Uns ist bewusst, dass Demonstrationen aufgrund eines Urteils des Bundesverfassungsgerichts prinzipiell zu genehmigen sind. Das begrüßen wir. Wir fragen uns allerdings, inwiefern es tatsächlich realistisch ist, die Maßnahmen des Infektionsschutzgesetzes im Falle einer Veranstaltung dieser Größe angemessen einhalten zu können?
Bereits die erste größere Demonstration des Anmelders Michael Ballweg auf dem Schlossplatz vor einigen Wochen, an welcher zwischen 350-500 Menschen teilnahmen, zeigte, dass Mindestabstände nicht eingehalten wurden. Bekannt ist auch, dass sowohl Stadt als auch die Polizei aufgrund der höher ausgefallenen Teilnehmerzahl überrascht waren und dementsprechend nicht gehandelt werden konnte.

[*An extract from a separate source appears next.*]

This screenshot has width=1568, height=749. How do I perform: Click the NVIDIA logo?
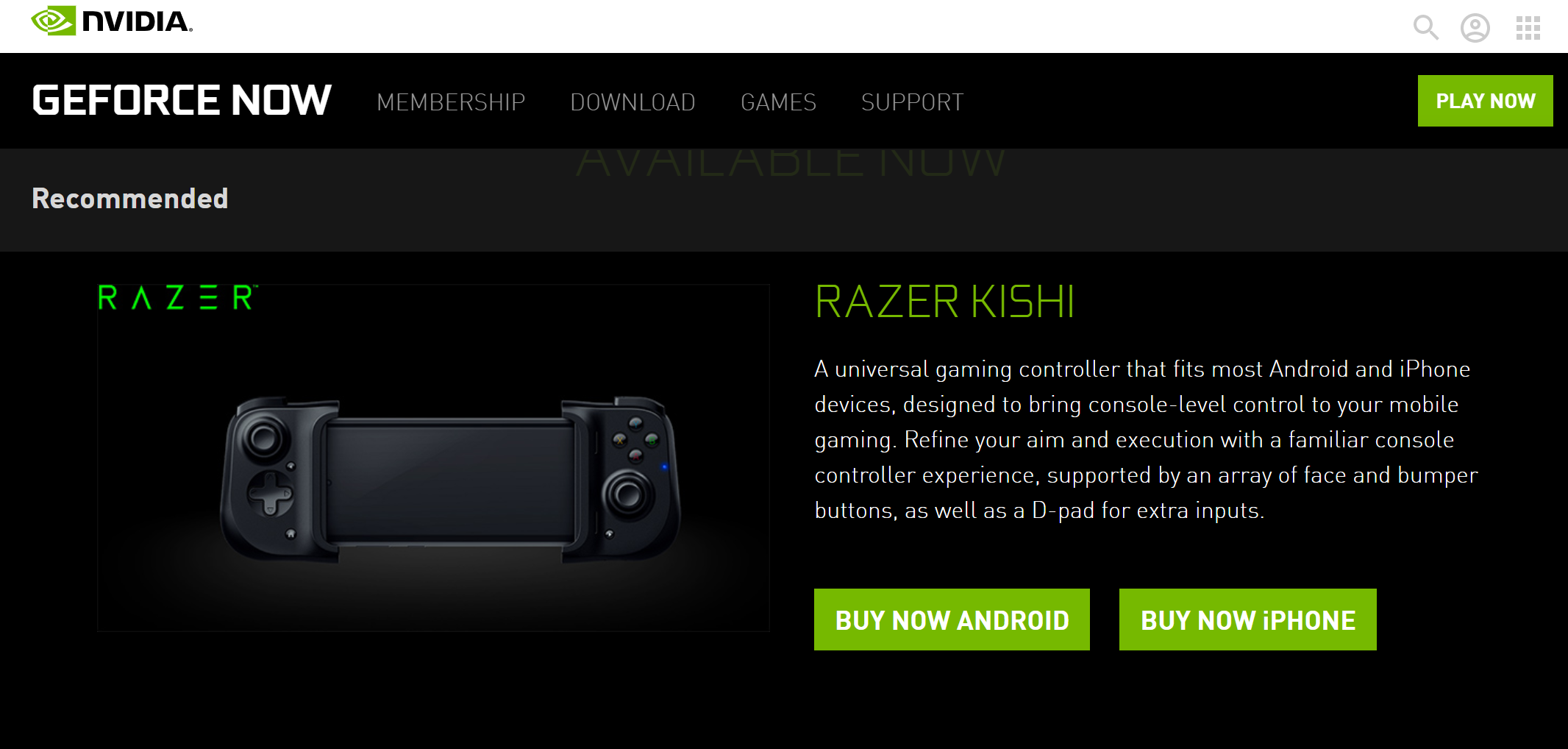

Vergangenen Samstag kam es dann zu einer erneuten Steigerung der Teilnehmerzahl auf dem Cannstatter Wasen. Zahlreiche Video- und Fotoaufnahmen scheinen zu belegen, dass es auch dort zu Nichteinhaltungen der Auflagen im Sinne der Schutzmaßnahmen (Sicherheitsabstände) kam. Verstöße wurden unserem Kenntnisstand nach nicht geahndet.
Am heutigen Samstag ist mit einer abermals steigenden Teilnehmeranzahl zu rechnen, Menschen aus dem gesamten Bundesgebiet werden erwartet –
es kommt zu einem erhöhten Fahrgastaufkommen im öffentlichen Nahverkehr und betrifft somit auch jene MitbürgerInnen, die mit besagter Demonstration nichts zu tun haben.
Die Verlautbarung der Stadt, eine Demo solchen Ausmaßes zu genehmigen, löst in weiten Teilen der Stadtgesellschaft großen Unmut aus. Dies lässt sich in den sozialen Medien feststellen und wird durch sorgenvolle Mails an die Fraktionen unterstrichen. Da vielen Bürgerinnen und Bürgern nicht bewusst ist, dass die Fraktionen des Stuttgarter Gemeinderats nicht in diese Entscheidung miteinbezogen wurden, kommt es zu drastischen Vorwürfen an die Politik. In den Augen sehr vieler Stuttgarterinnen und Stuttgartern konterkariert eine Veranstaltung dieser Größe die redlichen Bemühungen eines Großteiles der Stadtgesellschaft, sich an die geltenden Infektionsschutzmaßnahmen zu halten. Es lässt sich kaum vermitteln, dass kleinere Gruppen im öffentlichen Raum bei Verstößen gegen die Corona-Verordnung des Landes mit zum Teil erheblichen Bußgeldern belegt werden, während diese Regeln – bezogen auf die genannten, vergangenen Demonstrationen – offensichtlich nicht zu gelten scheinen.
Aufgrund der genannten Faktoren fragen wir Sie, welche juristischen Ermessensspielräume die Stadt Stuttgart hat, um große Demonstrationen im Sinne des Infektionsschutzgesetzes und der Corona-Verordnungen des Landes besser zu kontrollieren, gegebenenfalls zu beschränken und bei zunehmenden Verstößen zügig aufzulösen?